In Deutschland liegt die Anzahl der Unternehmensinsolvenzen, vermutlich wegen der Corona-Sonderregeln, weiterhin klar unter dem Niveau des Vorjahres.

Wie das Statistische Bundesamt am Freitag in Wiesbaden mitteilte, haben die Amtsgerichte im August dieses Jahres insgesamt 1.051 Unternehmensinsolvenzen gemeldet. Dies sind 35,4 Prozent weniger als im August 2019. Wegen der Corona-Pandemie hatte die Bundesregierung beschlossen, die Pflicht zur Beantragung der Insolvenz für zahlungsunfähige Unternehmen vom 1. März bis zum 30. September 2020 auszusetzen.
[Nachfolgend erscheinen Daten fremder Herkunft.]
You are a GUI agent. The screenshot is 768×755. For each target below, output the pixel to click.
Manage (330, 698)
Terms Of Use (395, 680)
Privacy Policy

Die meisten Unternehmensinsolvenzen waren im August 2020 im Baugewerbe mit 173 Fällen zu verzeichnen. Im Vorjahresmonat waren es noch 266 Insolvenzen. Im Handel (inklusive Kraftfahrzeuginstandhaltung und -reparatur) haben 165 Unternehmen Insolvenzanträge gestellt (August 2019: 280). Bei den mit freiberuflichen, wissenschaftlichen und technischen Dienstleistungen betrauten Unternehmungen wurden 129 (168) Insolvenzanträge gemeldet, und im gastronomischen Gewerbe waren es 123 gegenüber 193 im August letzten Jahres.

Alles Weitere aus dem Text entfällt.